Repeat every line below exactly, word for word.
----- Data supplied
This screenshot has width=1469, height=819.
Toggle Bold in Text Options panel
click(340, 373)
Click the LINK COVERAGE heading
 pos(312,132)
----------
- **Solution below**:
This screenshot has width=1469, height=819.
Toggle Bold in Text Options panel
click(340, 373)
Click the LINK COVERAGE heading
 pos(312,132)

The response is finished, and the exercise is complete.